Evolution Fine‑Tuning
Learning to Discover Across 371 Optimization Tasks

A mid-training “practice phase” that teaches small open‑source LLMs how to evolve solutions.

1University of Minnesota   2Carnegie Mellon University   3KAIST   4University of Cambridge   5Hanyang University   6Amazon

*This work is independent of the author’s position at Amazon and does not relate to any work conducted at Amazon.

News
TL;DR — Evolution Fine-Tuning (EFT) converts evolutionary search trajectories into supervision, giving small open-source LLMs a practice phase that teaches them how to evolve solutions before they ever see a new problem. Trained on the 156K-trajectory Finch Collection, our Finch models generalize discovery skill across 22 held-out tasks (+10.22% over base), compose strategies across domains, and reach state-of-the-art on circle-packing when paired with test-time RL.
EFT teaser: mid-training and cross-discovery transfer
EFT acts as mid-training. Finch lifts discovery on the Erdős minimum-overlap problem under both test-time search and learning (left); on NP-hard competitive programming it composes strategies across domains, while the base model repeats a single one (right).
156K
filtered trajectories
371
tasks · 10 domains
+10.2%
avg. gain on 22 held-out
2–9B
Finch model sizes
Abstract

Would designing faster GPU kernels help close in on an open math conjecture?

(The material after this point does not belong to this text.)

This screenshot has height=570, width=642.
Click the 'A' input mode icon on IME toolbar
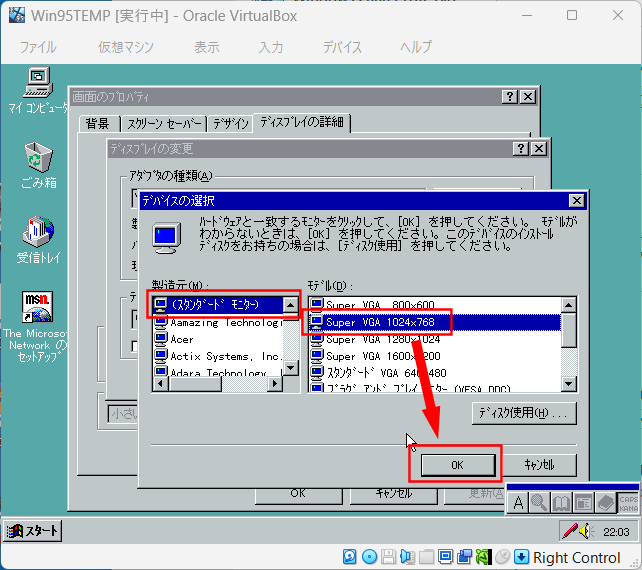[518, 502]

LLMs integrated into evolutionary search have recently produced state-of-the-art solutions on optimization tasks — open mathematical conjectures, GPU kernel design, scientific-law discovery, and combinatorial puzzles. To achieve this, prior work applies a search scaffold to one target task at a time, so every new problem is approached from scratch and the experience accumulated during search is discarded once the model finishes. This leaves the capability of iteratively evolving a solution — knowing which part to mutate and how, deciding when to backtrack — entirely in the scaffold rather than in the model itself.

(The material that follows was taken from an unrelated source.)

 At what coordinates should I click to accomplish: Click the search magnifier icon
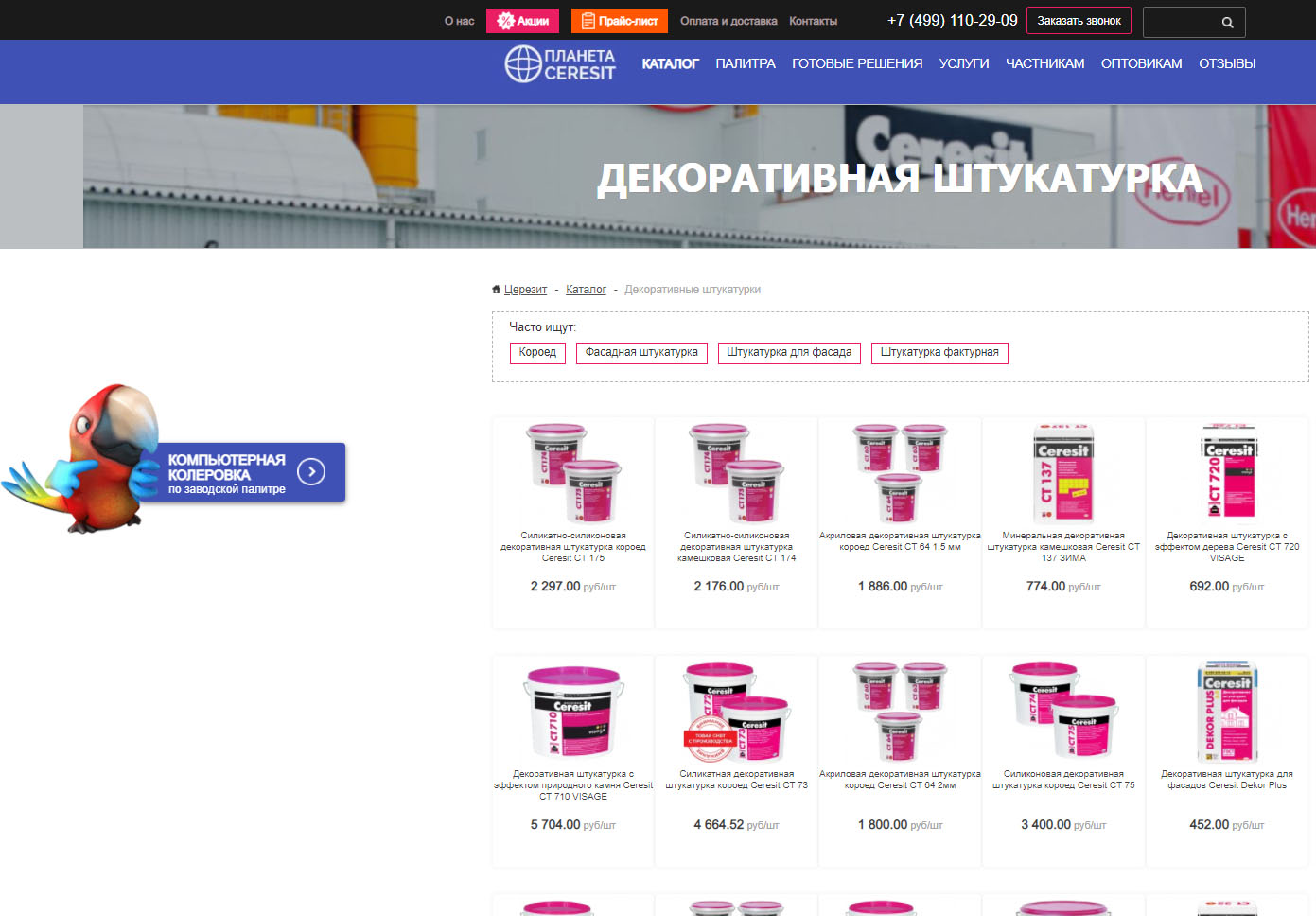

We introduce Evolution Fine-Tuning (EFT), a mid-training paradigm that teaches LLMs to evolve solutions across tasks by converting evolutionary search trajectories into supervision. We construct the Finch Collection, a 156K-trajectory dataset spanning 10 domains and 371 optimization tasks, and fine-tune open-source LLMs from 2B to 9B parameters. Empirically, EFT confers cross-task generalization: across 22 held-out tasks, our models surpass their base counterparts by 10.22% on average. Furthermore, when paired with test-time RL, our model matches state-of-the-art performance on two circle-packing tasks and outperforms its base-model counterparts on the Erdős minimum-overlap problem. EFT thus serves as a “practice phase” for general-purpose discovery agents that doesn’t solve new problems from scratch.

The idea

Move discovery skill out of the scaffold and into the model

Test-time search needs an expensive proprietary mutation operator; test-time learning over-fits a single task and throws the strategy away. EFT distills the discovery behavior itself into a small model — which then plugs into either scaffold.

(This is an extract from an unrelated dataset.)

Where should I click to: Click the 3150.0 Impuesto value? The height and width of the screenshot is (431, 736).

Concept of Evolution Fine-Tuning
The EFT idea in one picture. Rather than expensive prompting (test-time search) or single-task RL (test-time learning), EFT distills discovery tasks into the model — producing Finch, which then works inside either scaffold with frozen weights or further adaptation.

A mid-training “practice phase”

Instead of rebuilding discovery skill from scratch inside every search run, EFT teaches the LLM how to mutate, what to keep, and when to backtrack — so it practices before deployment rather than solving each new problem from zero.

Trajectories as supervision

Optimization tasks are NP-hard and lack ground-truth optima, so (problem, answer) pairs are unavailable. EFT instead treats the trajectories of search runs — parent → child transitions with scores — as the training signal.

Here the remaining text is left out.